Luego, recobrandose, el hombre de negro anadio con una voz poderosa:
– ?Encuentrela! Esto es increible. Mire por todas partes. Vuelva a Marsella si es preciso y mire en el suelo.
– No -dijo Poncet, que queria acabar con aquella farsa ahora que la habia soltado-. Se lo aseguro, no serviria de nada. La perdi en el barco.
– Enviaremos un correo a Marsella. Tal vez la galera este aun alli. En caso contrario podria alcanzarla un crucero.
Jcan-Baptiste sacudio la cabeza.
– Le digo que es inutil.
Tomo una silla, se sento de lado con un codo sobre el respaldo, con la naturalidad de un conversador de taberna y empezo con su relato:
– Habiamos rodeado la isla de Cerdena. Recuerdo bien que usted estaba en el castillo de proa, como era su costumbre. Creo que rezaba, no, leia un misal, eso era. En la superficie del agua se veia el rastro blanco de unos peces de tres pies. Se diria que nos seguian. Yo fui a las cocinas a buscar unos mendrugos para lanzarselos y observar si desviaban su curso.
– ?Y entonces? -dijo el jesuita completamente abatido.
– ?Entonces, si! Se desviaban, iban a atrapar el pan y luego…
– ?Al diablo con los peces! -exclamo el padre Plantain-. ?Y la carta?
– Se cayo de mi bolsillo.
– ?En el puente?
– No, al agua.
El religioso se apoyo en la mesa de roble para no caerse.
– ?Y me creera si le digo -continuo Poncet con tono animado- que vi a tres de esos monstruos saltar sobre el papel y disputarselo?
El jesuita se llevo la mano al corazon. Apenas respiraba.
– ?Que le ocurre? -pregunto Jean-Baptiste-. ?Se encuentra mal?

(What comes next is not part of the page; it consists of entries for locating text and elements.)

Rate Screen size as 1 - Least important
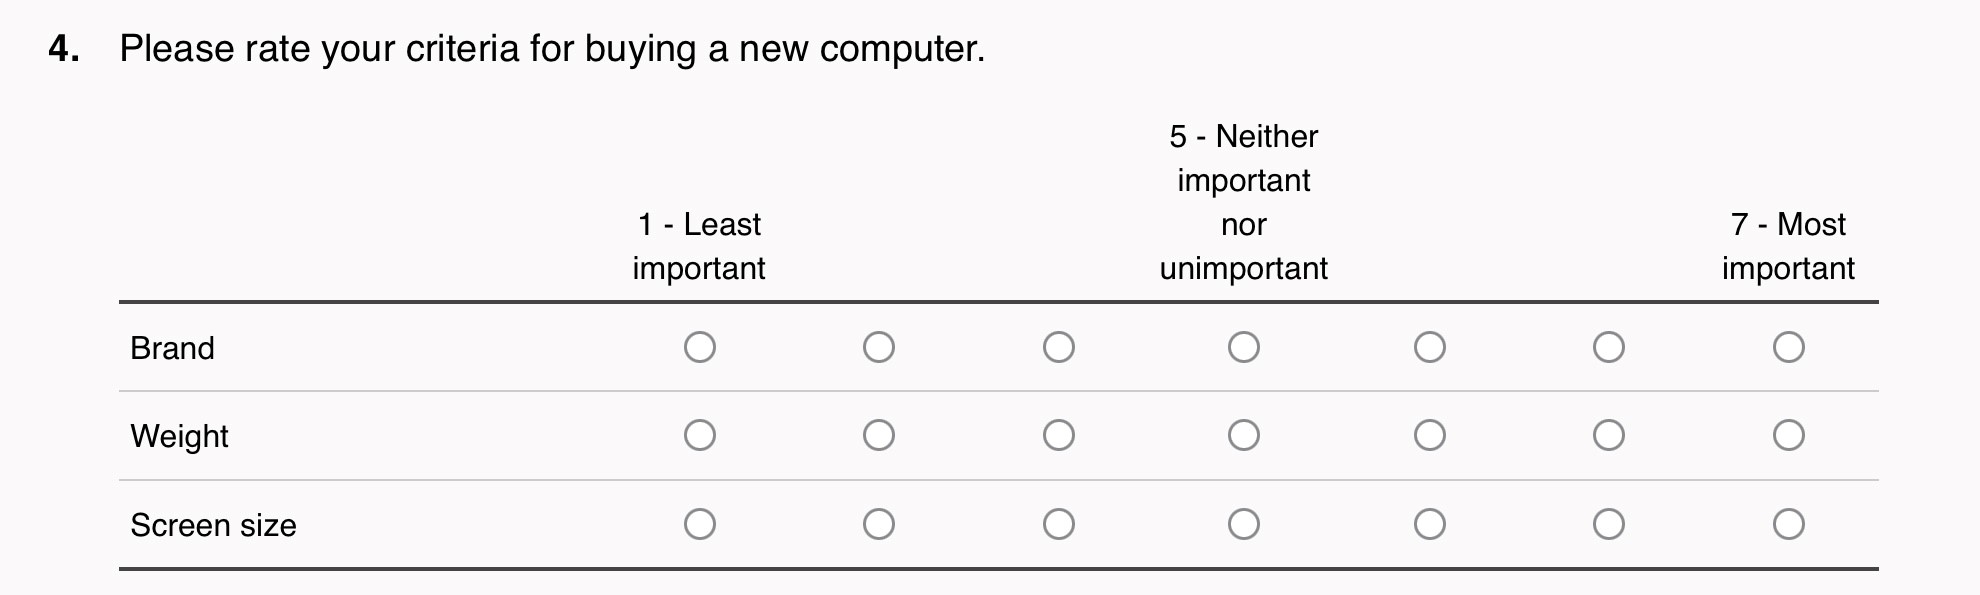The height and width of the screenshot is (595, 1980). click(699, 524)
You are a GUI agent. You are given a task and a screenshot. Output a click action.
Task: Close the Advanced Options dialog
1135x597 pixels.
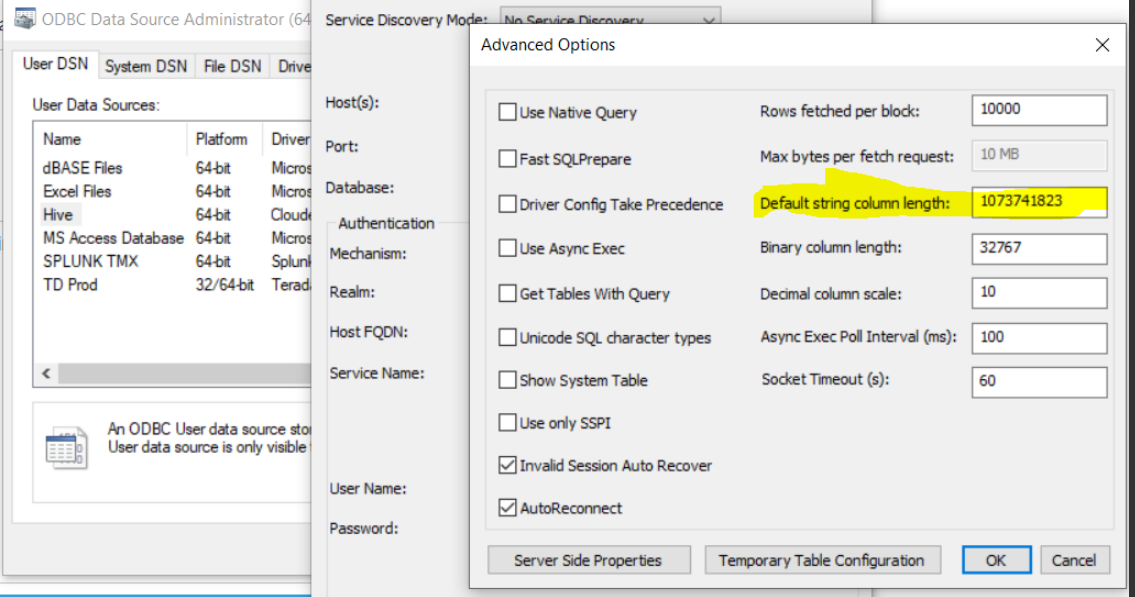(x=1102, y=45)
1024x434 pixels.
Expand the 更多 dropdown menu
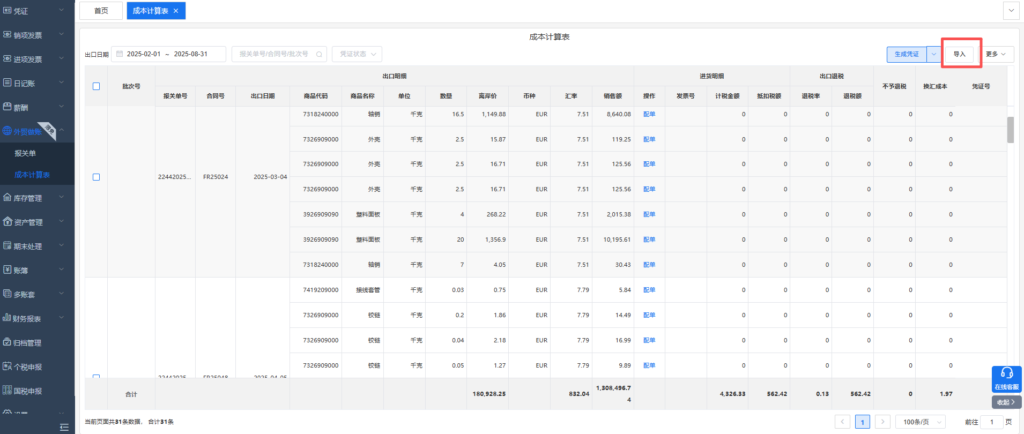point(997,54)
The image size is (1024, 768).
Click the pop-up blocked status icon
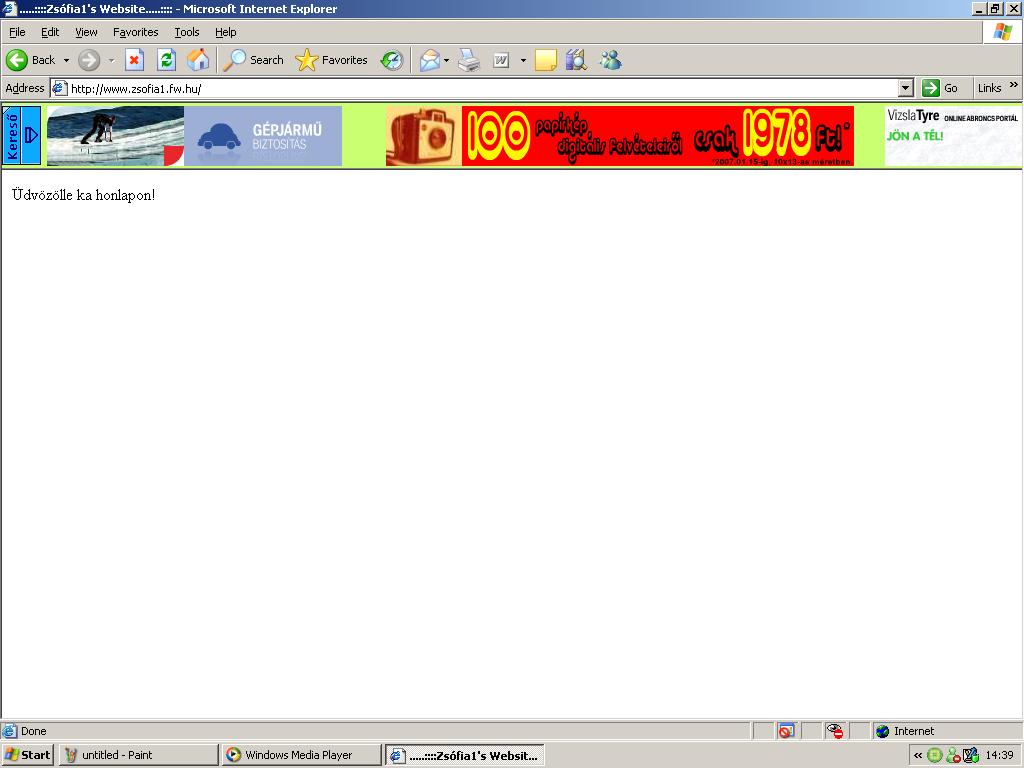(x=786, y=731)
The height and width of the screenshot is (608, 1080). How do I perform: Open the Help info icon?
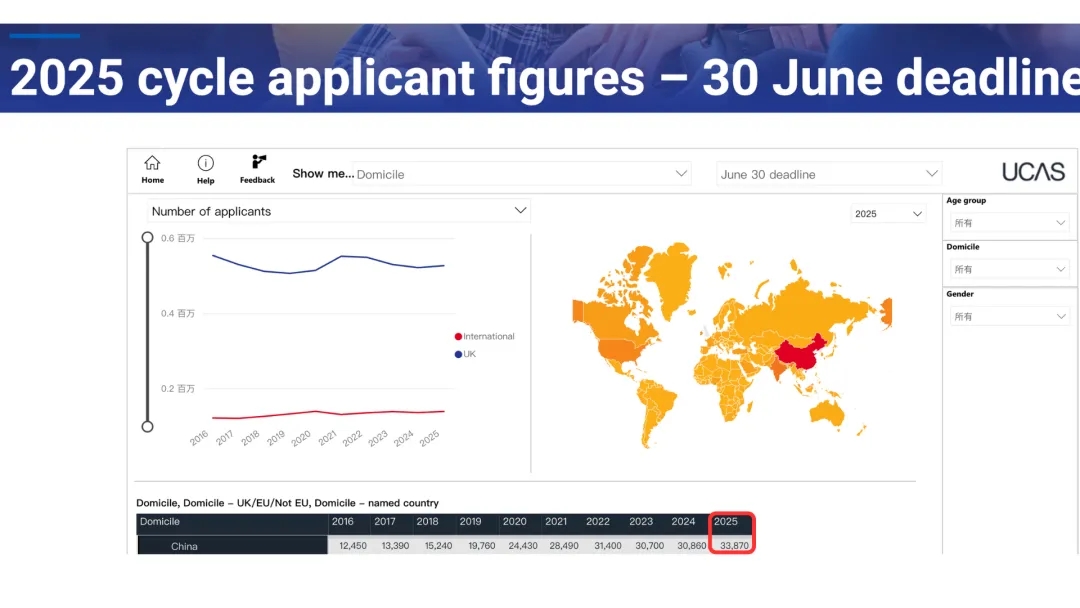click(205, 163)
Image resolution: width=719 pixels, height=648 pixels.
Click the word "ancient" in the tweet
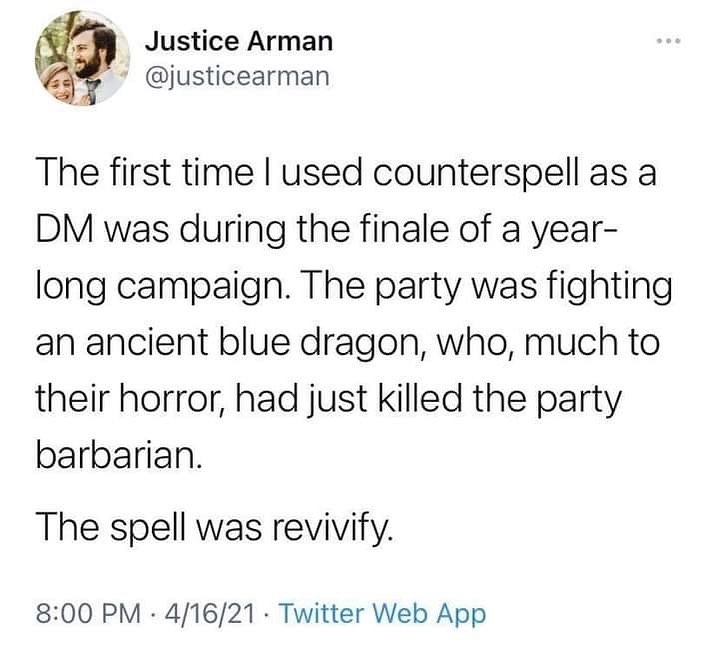pyautogui.click(x=137, y=342)
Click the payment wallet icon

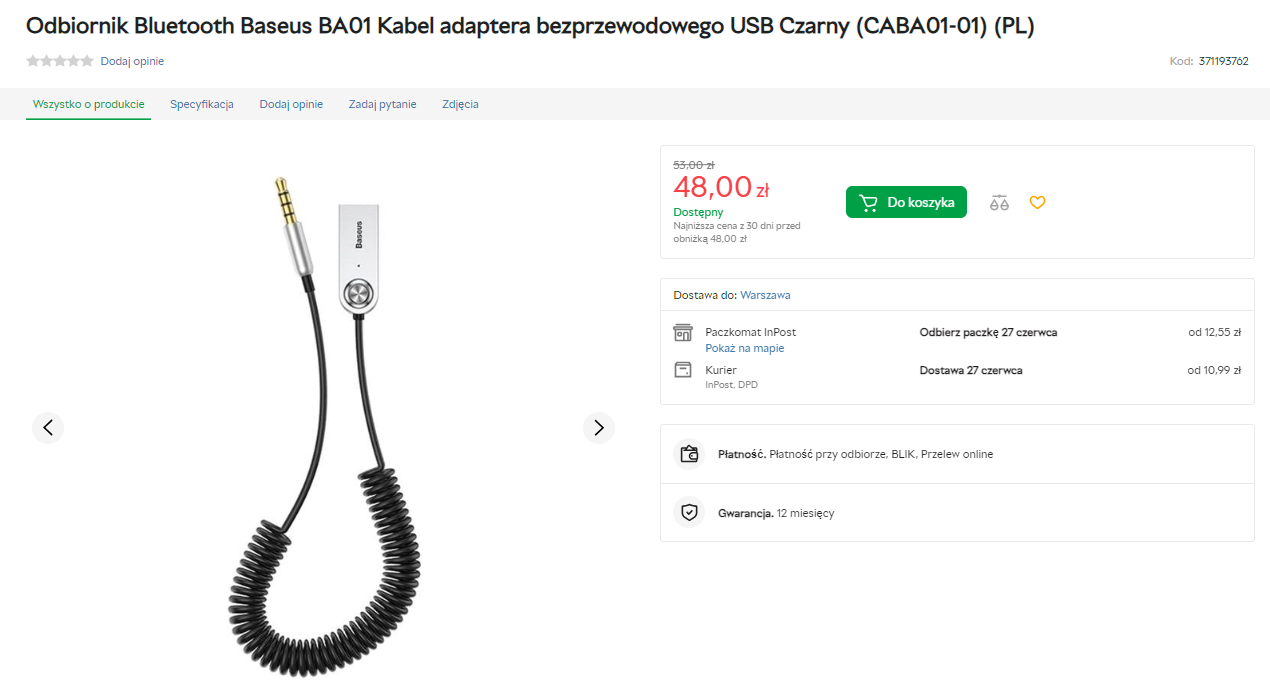(689, 454)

Le indico que se sentara en su lugar en la silla y llamo para que trajeran un vaso de ron.
El padre Plantain se recupero rapidamente de su malestar, porque era un hombre fuerte. Pero el otro cura que habia venido en su ayuda hizo comprender a Poncet que valia mas que los dejara solos, pues su mera presencia arrancaba gritos de furor a aquel desgraciado.
Jean-Baptiste volvio a marcharse con el semblante circunspecto. Pero en cuanto doblo la esquina del hotel de Conti, estallo de risa en plena calle.
Hasta entonces habia hecho sus clientes entre los malandrines que frecuentaban Le Beau Noir. Algunas habitaciones estaban ocupadas por modestos hombres de negocios y extranjeros cuyos asuntos se desconocian. La taberna atraia a cocheros, soldados y todo un mundillo de gente de los mercados vecinos a quienes el senor Raoul trataba con familiaridad. La noche en que Jean-Baptiste volvio de Luis el Grande, el tabernero le esperaba para llevarle a casa de un misterioso enfermo de quien le hablo con una voz quebrada de respeto.
El hombre vivia en la misma calle, casi enfrente de la taberna. Pero la alta fachada de piedra de su morada contrastaba con el perfil de hierro de Le Beau Noir y las casuchas vecinas.
– Hace medio siglo -dijo el posadero-, cuando el Rey aun no habia prohibido los duelos aqui, la casa a la que vamos era el centro de reunion de esgrima de todo Paris.
– Oh -exclamo Poncet-, tendria que haber traido una espada.
– Afortunadamente no tiene nada que temer -le dijo el senor Raoul, deteniendose antes de llegar a la puerta del hotel para hacerle a Poncet ciertas revelaciones antes de entrar-. Un burgues muy honorable que fue durante mucho tiempo magistrado en el Parlamento compro la casa. Su mujer murio veinte anos atras durante una epidemia. Se dice que aquello fue el motivo de su ateismo, pero a mi eso me tiene sin cuidado. Lo que si es seguro es que educo muy bien a sus dos hijos, que ahora ya son mayores y que vienen muy de vez en cuando. La hija esta casada con un extranjero y vive fuera del pais; en cuanto a su hijo, sirve en un regimiento en la India. Vive solo y es un hombre mas bien alegre que gustadle salir y recibir visitas. Pero hace seis meses que enferma con frecuencia. Sus crisis son tan fuertes que grita de dolor. A veces se le oye desde mi casa, y ahora duerme en la otra ala para no asustar a los viandantes cuando grita. Los medicos le han desangrado impunemente, no solo el cuerpo sino tambien la bolsa. Si siguen asi lo mataran, ademas de arruinarlo. No obstante podemos estar tranquilos de que haran las cosas en condiciones y que antes lo arruinaran. Se ocupa de el una sirvienta. Por fortuna es una santa mujer que solo quiere su bien. Le he hablado de usted. Ayer tuvo otra crisis y esta manana ha venido corriendo para decirme que su senor estaba dispuesto a ponerse bajo sus cuidados.